■ **Problem to work on**
Among the lines of the records below, copy those that hold the word "agent".

[Dataset excerpts]
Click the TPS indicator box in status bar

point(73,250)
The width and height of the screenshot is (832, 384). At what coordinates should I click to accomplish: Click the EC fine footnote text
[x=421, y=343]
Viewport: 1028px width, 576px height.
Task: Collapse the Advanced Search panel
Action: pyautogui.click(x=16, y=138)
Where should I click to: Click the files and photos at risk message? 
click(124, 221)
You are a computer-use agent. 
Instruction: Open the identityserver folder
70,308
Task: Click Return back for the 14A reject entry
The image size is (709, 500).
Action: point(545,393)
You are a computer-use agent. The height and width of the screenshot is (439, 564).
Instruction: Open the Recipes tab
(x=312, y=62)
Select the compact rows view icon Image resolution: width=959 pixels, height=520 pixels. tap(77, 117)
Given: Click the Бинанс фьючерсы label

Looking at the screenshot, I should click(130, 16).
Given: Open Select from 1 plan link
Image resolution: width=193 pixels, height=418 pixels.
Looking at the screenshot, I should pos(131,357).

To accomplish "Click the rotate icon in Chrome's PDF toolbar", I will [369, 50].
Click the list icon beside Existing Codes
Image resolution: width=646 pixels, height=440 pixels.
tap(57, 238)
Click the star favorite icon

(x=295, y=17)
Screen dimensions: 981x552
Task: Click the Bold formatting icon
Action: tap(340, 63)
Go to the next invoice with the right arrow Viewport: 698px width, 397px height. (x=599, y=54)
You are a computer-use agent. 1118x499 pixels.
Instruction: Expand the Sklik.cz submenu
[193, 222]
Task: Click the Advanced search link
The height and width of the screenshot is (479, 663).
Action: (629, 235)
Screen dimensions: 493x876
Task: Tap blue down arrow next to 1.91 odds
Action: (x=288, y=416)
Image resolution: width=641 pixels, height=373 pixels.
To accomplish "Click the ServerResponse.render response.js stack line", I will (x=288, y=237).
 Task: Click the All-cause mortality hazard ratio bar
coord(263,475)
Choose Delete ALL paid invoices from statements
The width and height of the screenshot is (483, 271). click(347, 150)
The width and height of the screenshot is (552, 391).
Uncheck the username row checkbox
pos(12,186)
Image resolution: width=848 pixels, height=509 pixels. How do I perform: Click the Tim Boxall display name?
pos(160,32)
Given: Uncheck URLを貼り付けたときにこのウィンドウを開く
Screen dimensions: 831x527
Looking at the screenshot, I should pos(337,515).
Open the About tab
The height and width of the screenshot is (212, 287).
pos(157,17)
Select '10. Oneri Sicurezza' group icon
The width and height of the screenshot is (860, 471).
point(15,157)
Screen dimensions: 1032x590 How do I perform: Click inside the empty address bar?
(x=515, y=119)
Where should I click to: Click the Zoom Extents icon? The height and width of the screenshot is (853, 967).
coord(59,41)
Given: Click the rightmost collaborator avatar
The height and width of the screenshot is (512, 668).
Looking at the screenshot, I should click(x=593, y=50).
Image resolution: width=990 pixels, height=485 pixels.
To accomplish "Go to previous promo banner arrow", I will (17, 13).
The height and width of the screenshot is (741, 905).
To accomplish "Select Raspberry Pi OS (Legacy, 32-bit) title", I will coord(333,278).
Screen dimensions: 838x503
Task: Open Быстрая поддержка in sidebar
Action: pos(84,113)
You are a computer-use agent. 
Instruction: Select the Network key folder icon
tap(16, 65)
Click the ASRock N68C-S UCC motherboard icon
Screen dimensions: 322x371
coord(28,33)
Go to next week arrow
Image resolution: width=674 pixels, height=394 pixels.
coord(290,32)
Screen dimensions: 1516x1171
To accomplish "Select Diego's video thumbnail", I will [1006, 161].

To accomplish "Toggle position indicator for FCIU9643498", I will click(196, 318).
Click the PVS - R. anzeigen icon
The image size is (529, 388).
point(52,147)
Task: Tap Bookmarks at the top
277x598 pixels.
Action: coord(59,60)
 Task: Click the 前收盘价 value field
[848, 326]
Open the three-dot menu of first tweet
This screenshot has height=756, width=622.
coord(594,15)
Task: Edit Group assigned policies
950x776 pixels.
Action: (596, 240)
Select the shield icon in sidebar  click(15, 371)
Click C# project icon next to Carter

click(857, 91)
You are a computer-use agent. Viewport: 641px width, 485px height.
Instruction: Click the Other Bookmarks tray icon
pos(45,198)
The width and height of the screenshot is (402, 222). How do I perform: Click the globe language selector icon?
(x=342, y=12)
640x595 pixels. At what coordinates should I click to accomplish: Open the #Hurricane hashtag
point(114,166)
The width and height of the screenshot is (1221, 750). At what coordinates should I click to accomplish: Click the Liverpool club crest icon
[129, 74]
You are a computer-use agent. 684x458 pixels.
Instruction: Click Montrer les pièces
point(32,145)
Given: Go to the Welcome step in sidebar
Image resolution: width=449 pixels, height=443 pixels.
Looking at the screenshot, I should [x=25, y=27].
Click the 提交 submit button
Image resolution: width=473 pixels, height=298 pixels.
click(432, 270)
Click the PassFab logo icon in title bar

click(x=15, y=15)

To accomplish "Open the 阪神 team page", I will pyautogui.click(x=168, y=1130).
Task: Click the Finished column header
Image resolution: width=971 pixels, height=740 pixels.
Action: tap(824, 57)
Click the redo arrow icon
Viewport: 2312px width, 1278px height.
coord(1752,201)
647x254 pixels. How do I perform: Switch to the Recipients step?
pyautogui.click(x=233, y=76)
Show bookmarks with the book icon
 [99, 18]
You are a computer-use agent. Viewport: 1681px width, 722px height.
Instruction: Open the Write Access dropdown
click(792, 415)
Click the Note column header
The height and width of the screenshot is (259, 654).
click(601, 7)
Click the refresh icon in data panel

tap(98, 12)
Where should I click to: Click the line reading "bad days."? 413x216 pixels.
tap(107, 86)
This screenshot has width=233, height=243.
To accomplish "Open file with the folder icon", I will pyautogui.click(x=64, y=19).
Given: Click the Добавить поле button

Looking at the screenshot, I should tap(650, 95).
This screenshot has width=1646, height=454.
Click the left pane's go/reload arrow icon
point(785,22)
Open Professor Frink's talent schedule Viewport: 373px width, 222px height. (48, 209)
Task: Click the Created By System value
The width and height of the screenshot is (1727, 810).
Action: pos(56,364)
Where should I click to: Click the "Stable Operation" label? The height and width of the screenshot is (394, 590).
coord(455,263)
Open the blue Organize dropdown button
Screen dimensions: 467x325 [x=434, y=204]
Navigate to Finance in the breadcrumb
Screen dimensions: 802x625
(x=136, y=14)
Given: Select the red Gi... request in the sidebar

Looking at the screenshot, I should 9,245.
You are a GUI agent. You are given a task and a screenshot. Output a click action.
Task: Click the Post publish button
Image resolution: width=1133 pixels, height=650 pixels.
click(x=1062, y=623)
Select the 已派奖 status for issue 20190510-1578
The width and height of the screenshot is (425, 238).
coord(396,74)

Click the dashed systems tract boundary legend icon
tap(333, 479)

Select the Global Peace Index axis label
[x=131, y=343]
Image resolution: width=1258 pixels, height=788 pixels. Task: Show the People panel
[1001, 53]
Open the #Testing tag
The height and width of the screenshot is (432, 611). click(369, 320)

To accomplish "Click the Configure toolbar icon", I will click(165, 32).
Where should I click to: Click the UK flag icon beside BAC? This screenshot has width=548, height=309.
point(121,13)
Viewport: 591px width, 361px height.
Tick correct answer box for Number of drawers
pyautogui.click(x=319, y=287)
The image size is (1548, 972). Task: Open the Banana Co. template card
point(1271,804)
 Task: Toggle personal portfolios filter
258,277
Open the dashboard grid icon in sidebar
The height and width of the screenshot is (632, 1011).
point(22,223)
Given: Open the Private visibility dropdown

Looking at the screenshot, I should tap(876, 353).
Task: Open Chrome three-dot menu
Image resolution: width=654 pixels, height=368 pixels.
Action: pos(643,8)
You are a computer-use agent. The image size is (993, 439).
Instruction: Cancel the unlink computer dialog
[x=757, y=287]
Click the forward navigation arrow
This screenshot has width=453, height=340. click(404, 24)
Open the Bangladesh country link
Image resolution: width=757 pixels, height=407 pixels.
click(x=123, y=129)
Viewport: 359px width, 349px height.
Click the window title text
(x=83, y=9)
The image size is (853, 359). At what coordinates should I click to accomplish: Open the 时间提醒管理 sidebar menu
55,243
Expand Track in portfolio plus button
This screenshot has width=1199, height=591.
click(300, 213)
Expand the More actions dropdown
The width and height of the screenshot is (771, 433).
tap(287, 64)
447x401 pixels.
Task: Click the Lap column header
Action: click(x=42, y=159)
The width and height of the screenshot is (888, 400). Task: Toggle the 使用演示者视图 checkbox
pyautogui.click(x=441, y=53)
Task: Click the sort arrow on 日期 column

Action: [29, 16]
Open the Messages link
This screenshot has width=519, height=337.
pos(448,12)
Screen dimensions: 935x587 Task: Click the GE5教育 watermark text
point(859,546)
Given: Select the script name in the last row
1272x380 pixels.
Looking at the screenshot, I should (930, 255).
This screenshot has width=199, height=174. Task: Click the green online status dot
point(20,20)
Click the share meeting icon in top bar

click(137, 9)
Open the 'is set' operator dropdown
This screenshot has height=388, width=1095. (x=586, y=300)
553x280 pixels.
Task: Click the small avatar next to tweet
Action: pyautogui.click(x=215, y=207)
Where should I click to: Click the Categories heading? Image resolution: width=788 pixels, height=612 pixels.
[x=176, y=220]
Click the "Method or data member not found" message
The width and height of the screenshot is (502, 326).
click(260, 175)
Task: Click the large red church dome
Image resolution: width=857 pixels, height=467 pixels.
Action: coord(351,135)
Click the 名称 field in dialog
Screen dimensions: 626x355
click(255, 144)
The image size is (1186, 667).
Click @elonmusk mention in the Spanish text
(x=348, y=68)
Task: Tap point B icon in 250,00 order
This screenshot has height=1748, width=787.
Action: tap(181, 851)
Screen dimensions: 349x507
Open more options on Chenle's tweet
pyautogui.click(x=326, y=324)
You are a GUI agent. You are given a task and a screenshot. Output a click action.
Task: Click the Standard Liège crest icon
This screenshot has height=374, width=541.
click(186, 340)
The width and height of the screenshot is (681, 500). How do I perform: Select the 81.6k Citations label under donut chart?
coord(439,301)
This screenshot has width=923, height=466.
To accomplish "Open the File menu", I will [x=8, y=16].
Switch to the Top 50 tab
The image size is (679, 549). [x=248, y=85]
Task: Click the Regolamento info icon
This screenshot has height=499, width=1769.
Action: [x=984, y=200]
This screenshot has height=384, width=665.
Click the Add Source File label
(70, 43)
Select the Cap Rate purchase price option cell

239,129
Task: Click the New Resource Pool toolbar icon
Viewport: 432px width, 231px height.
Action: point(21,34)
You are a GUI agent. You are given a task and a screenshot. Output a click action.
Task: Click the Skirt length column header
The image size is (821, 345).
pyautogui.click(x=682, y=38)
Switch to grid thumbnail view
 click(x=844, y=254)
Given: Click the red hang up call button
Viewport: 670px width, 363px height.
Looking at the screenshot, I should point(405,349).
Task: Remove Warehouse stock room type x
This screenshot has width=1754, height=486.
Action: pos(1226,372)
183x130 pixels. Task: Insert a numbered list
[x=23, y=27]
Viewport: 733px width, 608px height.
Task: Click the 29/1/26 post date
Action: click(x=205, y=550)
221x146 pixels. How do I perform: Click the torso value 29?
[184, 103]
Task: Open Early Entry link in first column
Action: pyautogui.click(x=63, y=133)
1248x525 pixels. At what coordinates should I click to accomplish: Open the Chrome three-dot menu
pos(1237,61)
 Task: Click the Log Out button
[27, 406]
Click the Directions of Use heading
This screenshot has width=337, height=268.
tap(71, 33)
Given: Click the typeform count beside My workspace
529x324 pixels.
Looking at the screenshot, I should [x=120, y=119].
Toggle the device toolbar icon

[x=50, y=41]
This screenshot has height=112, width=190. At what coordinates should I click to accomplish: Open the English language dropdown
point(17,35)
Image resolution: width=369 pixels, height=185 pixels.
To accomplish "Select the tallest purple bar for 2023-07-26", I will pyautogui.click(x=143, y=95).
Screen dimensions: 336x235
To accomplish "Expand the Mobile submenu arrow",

■ **Solution to this exercise**
You are a computer-use agent. 
You are a computer-use agent. The height and width of the screenshot is (439, 564).
You are a computer-use agent. 1118x499 pixels.
You are a computer-use agent. 
You are a computer-use agent. Viewport: 641px width, 485px height.
You are a computer-use agent. 684x458 pixels.
You are a computer-use agent. Viewport: 1681px width, 722px height.
You are a GUI agent. You are given a task and a screenshot. Output a click action.
You are a computer-use agent. The image size is (993, 439).
You are a GUI agent. You are given a task and a screenshot. Output a click action.
You are a GUI agent. You are given a task and a screenshot. Output a click action.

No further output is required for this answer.